Problem to solve: List every line of the records below that contains the string "menu". Match case exactly.

Data for the task:

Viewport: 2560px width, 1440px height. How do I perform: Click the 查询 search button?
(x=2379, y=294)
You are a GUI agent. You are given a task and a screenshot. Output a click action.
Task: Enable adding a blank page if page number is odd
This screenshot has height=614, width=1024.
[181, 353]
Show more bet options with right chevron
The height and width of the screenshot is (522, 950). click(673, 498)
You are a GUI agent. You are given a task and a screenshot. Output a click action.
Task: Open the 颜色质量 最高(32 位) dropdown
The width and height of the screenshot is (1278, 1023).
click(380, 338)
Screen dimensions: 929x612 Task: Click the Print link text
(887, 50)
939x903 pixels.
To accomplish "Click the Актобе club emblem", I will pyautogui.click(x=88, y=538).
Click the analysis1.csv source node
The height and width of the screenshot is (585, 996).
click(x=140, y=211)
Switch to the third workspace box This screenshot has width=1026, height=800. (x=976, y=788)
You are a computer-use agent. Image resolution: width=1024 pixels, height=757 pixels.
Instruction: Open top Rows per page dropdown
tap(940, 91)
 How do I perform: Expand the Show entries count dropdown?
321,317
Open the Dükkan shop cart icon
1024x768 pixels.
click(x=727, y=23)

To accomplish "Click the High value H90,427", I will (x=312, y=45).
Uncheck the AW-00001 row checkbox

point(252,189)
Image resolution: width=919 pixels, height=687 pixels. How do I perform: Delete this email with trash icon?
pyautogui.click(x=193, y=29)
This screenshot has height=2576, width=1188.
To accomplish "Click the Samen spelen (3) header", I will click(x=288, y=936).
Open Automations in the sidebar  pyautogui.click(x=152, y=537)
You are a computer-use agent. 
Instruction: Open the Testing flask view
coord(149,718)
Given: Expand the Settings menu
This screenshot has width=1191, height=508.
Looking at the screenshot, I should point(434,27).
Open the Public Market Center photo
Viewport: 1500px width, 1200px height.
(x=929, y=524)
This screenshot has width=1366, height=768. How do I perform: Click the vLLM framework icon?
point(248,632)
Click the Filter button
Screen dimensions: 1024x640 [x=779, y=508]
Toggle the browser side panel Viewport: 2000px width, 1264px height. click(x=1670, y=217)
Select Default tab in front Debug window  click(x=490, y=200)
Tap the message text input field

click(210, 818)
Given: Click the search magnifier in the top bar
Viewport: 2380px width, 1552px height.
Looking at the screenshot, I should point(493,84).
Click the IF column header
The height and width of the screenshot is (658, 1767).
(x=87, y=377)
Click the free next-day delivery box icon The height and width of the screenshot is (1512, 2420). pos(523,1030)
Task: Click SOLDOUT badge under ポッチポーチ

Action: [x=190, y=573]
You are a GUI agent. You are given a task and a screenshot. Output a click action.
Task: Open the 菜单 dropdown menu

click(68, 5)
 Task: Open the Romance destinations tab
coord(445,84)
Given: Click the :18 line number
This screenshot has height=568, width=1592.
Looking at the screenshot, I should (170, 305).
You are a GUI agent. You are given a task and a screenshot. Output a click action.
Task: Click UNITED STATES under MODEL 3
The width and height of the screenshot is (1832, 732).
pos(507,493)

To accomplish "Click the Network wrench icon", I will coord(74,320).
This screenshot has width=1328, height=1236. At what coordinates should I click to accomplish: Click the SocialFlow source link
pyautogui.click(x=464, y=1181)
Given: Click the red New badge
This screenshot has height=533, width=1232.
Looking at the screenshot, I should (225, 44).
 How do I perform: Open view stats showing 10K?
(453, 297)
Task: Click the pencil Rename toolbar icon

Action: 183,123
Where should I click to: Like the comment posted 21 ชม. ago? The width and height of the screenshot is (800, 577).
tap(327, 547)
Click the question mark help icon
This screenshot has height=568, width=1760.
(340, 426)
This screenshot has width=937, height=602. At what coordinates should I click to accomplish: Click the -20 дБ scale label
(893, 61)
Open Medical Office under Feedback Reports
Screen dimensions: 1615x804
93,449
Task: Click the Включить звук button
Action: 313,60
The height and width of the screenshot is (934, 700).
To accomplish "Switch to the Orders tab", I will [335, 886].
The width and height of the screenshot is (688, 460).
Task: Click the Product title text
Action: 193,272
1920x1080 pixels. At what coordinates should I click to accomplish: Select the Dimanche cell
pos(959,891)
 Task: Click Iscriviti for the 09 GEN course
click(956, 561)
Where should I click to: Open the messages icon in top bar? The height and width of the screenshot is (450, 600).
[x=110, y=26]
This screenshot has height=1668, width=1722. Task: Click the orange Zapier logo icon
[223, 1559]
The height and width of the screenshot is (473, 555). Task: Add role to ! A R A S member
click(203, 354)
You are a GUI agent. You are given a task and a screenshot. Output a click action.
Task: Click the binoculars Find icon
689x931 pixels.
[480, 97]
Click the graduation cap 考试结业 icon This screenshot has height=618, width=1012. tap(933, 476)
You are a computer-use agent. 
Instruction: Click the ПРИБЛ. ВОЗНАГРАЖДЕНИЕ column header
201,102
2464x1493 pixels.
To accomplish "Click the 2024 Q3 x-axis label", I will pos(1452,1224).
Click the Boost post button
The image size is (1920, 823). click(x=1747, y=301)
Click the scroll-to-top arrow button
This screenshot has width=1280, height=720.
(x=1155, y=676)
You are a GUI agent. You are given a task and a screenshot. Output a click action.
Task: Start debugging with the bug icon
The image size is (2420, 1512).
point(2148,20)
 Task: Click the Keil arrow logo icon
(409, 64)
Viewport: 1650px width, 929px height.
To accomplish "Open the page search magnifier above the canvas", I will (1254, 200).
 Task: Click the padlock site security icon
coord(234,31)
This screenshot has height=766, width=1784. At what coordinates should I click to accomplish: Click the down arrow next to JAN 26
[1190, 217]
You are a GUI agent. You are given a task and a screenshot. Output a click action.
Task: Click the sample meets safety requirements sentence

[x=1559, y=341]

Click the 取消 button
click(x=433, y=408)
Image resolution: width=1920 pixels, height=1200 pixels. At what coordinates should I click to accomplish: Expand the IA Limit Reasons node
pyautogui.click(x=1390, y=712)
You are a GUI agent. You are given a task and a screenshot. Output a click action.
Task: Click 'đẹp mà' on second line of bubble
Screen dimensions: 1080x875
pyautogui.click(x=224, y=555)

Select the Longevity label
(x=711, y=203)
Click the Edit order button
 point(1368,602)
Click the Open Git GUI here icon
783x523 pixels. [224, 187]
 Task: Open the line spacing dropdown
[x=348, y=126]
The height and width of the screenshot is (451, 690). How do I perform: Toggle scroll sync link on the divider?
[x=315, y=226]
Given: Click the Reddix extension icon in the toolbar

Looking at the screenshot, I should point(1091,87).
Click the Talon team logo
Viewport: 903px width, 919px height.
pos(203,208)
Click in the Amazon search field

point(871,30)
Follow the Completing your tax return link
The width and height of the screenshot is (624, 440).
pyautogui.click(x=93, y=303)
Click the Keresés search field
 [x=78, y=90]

Exercise result:
Given: Expand the Settings menu
Task: Open the 菜单 dropdown menu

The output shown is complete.